Com a mudança das condições do sistema internacional, tendo em vista a crescente interdependência entre as nações trazida principalmente pelo fim da Guerra Frio e da conseqüente polarização leste/oeste, foi necessário que o Brasil também modificasse sua forma de encarar o jogo político internacional. Assim o realismo de base hobbesiana não é mais suficiente para explicar os fenômenos internacionais, porém não completamente invalidado. Desta forma, as visões hobbesiana e grotiana se complementam e o Brasil pode

tender mais firmemente a uma ou a outra em diferentes situações. Como esses paradigmas isolados se tornaram, com o fim da Guerra Fria, insuficientes para resolver os problemas do mundo multipolar o Brasil busca resolver estes problemas conjugando-os. São estratégias distintas que são aplicadas a momentos diferentes, mas que também podem ser somadas constituindo assim uma espécie de terceiro viés.

A cooperação intra-regional é um exemplo disto, a visão grotiana traz em si uma idéia de cooperação pela justiça, no entanto, esta associação de países em desenvolvimento traz ganhos absolutos nos fóruns globais mesmo que regionalmente os ganhos sejam relativos. Portanto, o institucionalismo neoliberal pode mover-se do pólo hobbesiano ao pólo grotiano dependendo das circunstâncias.

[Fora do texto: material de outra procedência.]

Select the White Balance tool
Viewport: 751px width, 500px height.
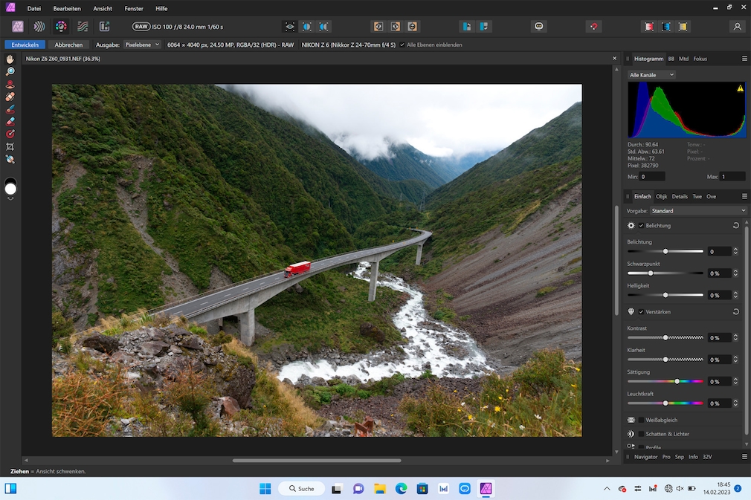pos(10,159)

A diplomacia brasileira apresenta-se tanto no âmbito regional quanto internacional baseada no discurso da cooperação, no entanto pode fazer-se valer de elementos do realismo hobbesiano para obter certas vantagens no jogo internacional, desta forma, o equilíbrio da balança de poder passa a ter preponderância. Assim, regionalmente, a lógica das ações é a busca de ganhos relativos.

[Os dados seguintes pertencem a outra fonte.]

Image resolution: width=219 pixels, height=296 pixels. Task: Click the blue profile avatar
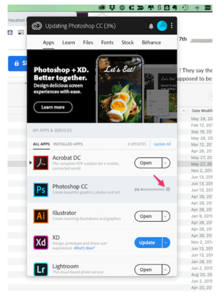[162, 26]
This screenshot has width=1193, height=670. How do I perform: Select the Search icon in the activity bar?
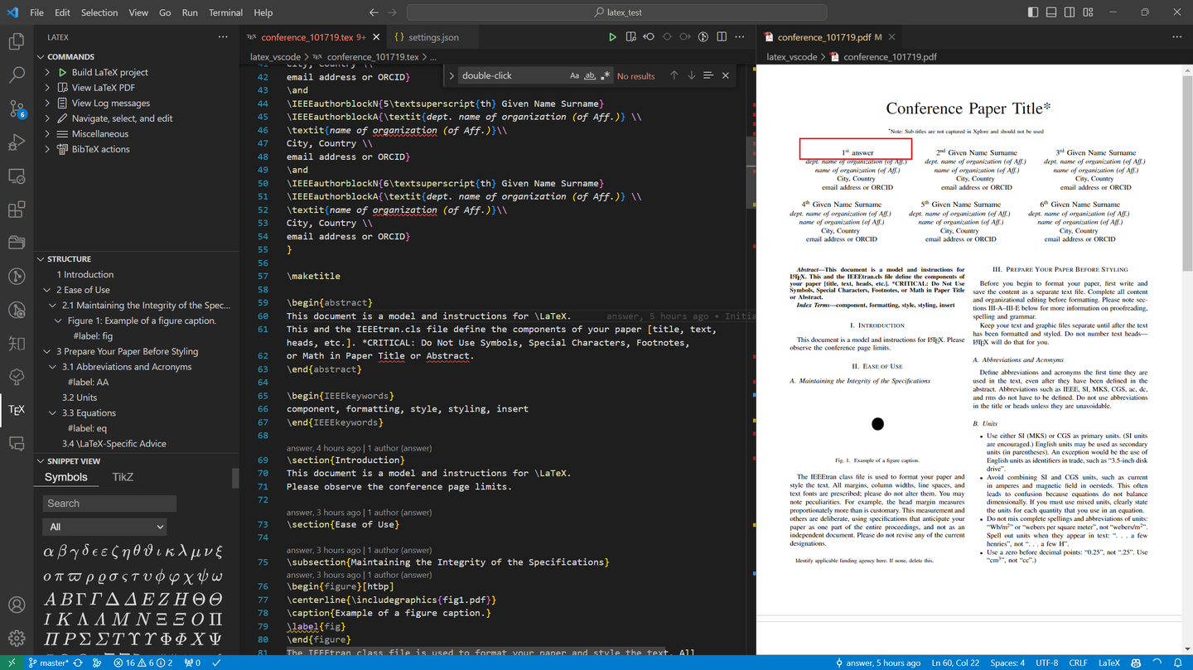point(17,74)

No plano regional, a presença da vertente hobbesiana reflete-se na baixa institucionalidade e pouca durabilidade das instituições. Para Krasner, uma instituição é durável na medida em que suas normas e princípios resistem às mudanças das circunstâncias.

Pinheiro afirma que, ao mesmo tempo em que regionalmente há uma presença maior da vertente hobbesiana na atuação internacional brasileira, há uma resistência em se assumir o papel de hegemon, pois este implica custos. A cooperação entre nações muitas vezes é capitaneada por um líder e este deve estar disposto a absorver os custos inerentes à cooperação. Para a autora, a diplomacia brasileira tem evitado assumir este papel, mantendo seus interesses de curto prazo em primeiro plano, como conseqüência, a cooperação institucionalizada entre o Brasil e seus pares ficava prejudicada. A autora acredita que esta

seja a postura tomada pela diplomacia brasileira durante os anos noventa, como se sabe, em boa parte desta década o Brasil esteve sob a presidência de Fernando Henrique Cardoso. Desta forma, podemos dizer que durante os governos Cardoso, apesar do Brasil não adotar uma postura de carona, beneficiando-se da cooperação sem arcar com os custos desta, o país também não assume a postura de hegemon. Age, portanto, tomando parte de arranjos regionais, porém sem maior aprofundamento da institucional para que uma maior liberdade de ação seja garantida. Para a autora, a política externa brasileira dos anos noventa baseia suas ações no institucionalismo pragmático, ou seja, acredita que o adensamento da presença internacional do Brasil trará desenvolvimento e autonomia.

Dito isso, nossa hipótese centra-se na idéia de que o governo Lula, diferente do que pôde ser verificado no governo FHC, está disposto a assumir seu papel de hegemon, não só regionalmente, mas também em foros maiores onde o país assume uma postura de liderança frente aos países em desenvolvimento. Acredita-se, no entanto, que existem muitas continuidades entre a política externa dos anos de Fernando Henrique Cardoso e do governo de Luiz Inácio Lula da Silva.